10 Comments so far ↓

  1. Jan
    15
    2:11
    PM
    Aaron

    I don’t know who had the worse fate — Lewton, for not making any more (significant) films, or Robson, who would go on to have a routine, mundane directorial career with very few highlights (and almost all of those highlights consisted of either actors he was working with — like Kirk Douglas in Champion — or other collaborators, and never Robson himself.)

    Anyway, I think the doc was a fascinating, melancholic portrait of Lewton. Really makes you feel for the guy. What a clever use of sound design over the doc, too, although I guess most of the cues were from the RKO cycle of films.

    I also had no idea that Lewton worked with Renoir on a project! I haven’t seen the film in question, but I’m now looking forward to it.

  2. Jan
    15
    3:31
    PM
    admin

    Did you see Ghost Ship? I saw it recently and thought it very good. I didn’t know about the Renoir film either. I want to see it, Renoir is a personal hero of mine.

  3. Jan
    15
    11:58
    PM
    Maya

    “…an optical that mimics a shadow passing in front of the camera, like a black panther wiping the lens.”

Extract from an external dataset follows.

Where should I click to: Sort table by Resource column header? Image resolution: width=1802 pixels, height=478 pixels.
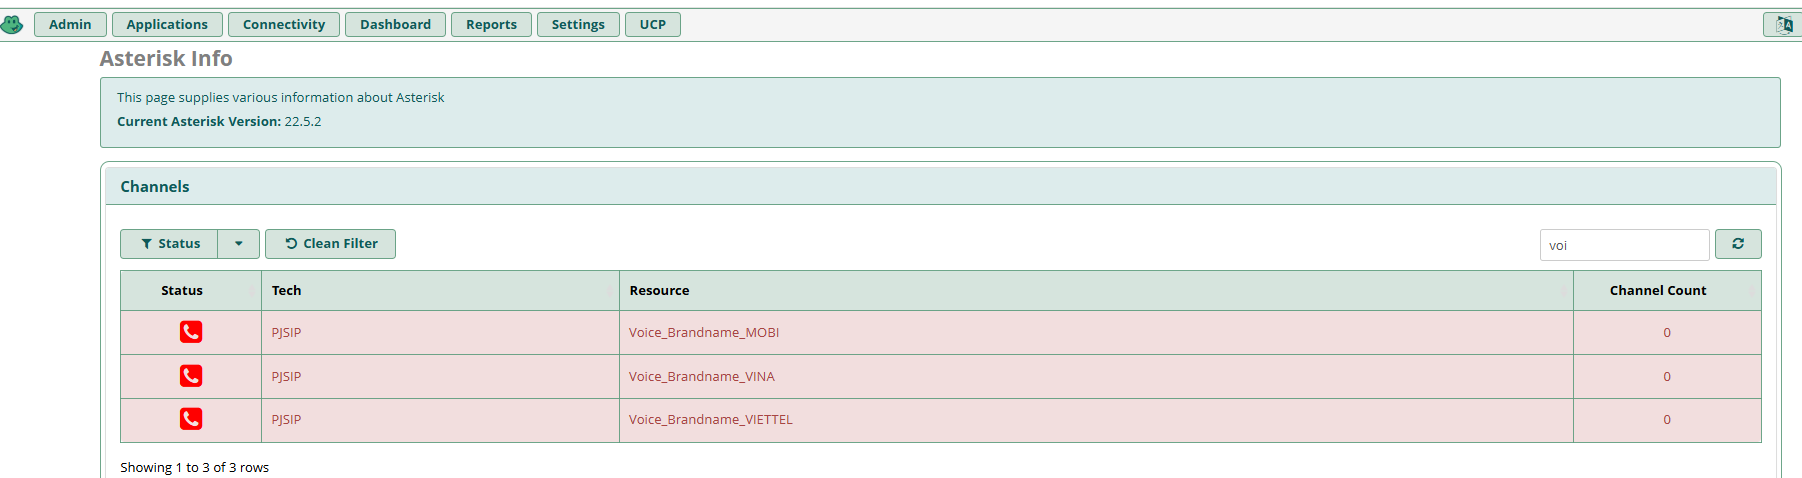[660, 290]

    What an evocative phrase! I love it. And after as many times as I have seen Cat People, I now feel compelled to watch it all over again to see it through your eyes!

    Thanks so much for contributing to the Val Lewton blogathon.

  4. Jan
    16
    12:40
    AM
    admin

    My pleasure, thanks for hosting this great tribute to an under appreciated, influential filmmaker.

  5. Jan
    16
    7:34
    PM
    Aaron

    I haven’t seen GHOST SHIP, and I have no excuses as I own that fabulous box-set of the Lewton horror films. I just watched CURSE OF THE CAT PEOPLE last night, and now absolutely adore it; it’s now gotta be one of my top five films that convey the feelings of childhood unadorned (THE NIGHT OF THE HUNTER, obviously, would be another, as would the original INVADERS FROM MARS!).

  6. Jan
    16
    8:07
    PM
    admin

    Curse of the Cat People is a magical film. That would make a great triple bill with your other two choices. Have you ever seen Spirit Of The Beehive? It’s a pretty cool film about a young girl and Frankenstein.

  7. Jan
    16
    10:36
    PM
    Aaron

    I’ve seen SPIRIT OF THE BEEHIVE, and that’s another wise choice to add to this hypothetical quartet of “children’s films”. I watched it a couple of years ago after a friend had recommended it to me (it having been his favourite film) — I really need to check out the Criterion though, as the VHS left something to be desired. I’ve read that it’s one of Monte Hellman’s personal faves.

  8. Jan
    18
    3:50
    AM
    Anonymous

    I saw Beehive years ago at a revival house and it was beautifully shot, a great looking film. Criterion is the way to go with this one. .

  9. May
    7
    2:05
    PM
    keith west

    Hi Finally I found a site the has some good information on masters of horror. I was searching around and found your post Val Lewton, Cat People, Martin Scorsesce, thanks for the good info..I\’ll be checkin back soon.

  10. May
    16
    3:13
    AM
    Nabin

    There is Martin Scorsesce produced and narrated a film about producer Val Lewton, Val Lewton: The Man In the Shadows.
    It’s very good and it’s great to see an under appreciated filmmaker get his owing.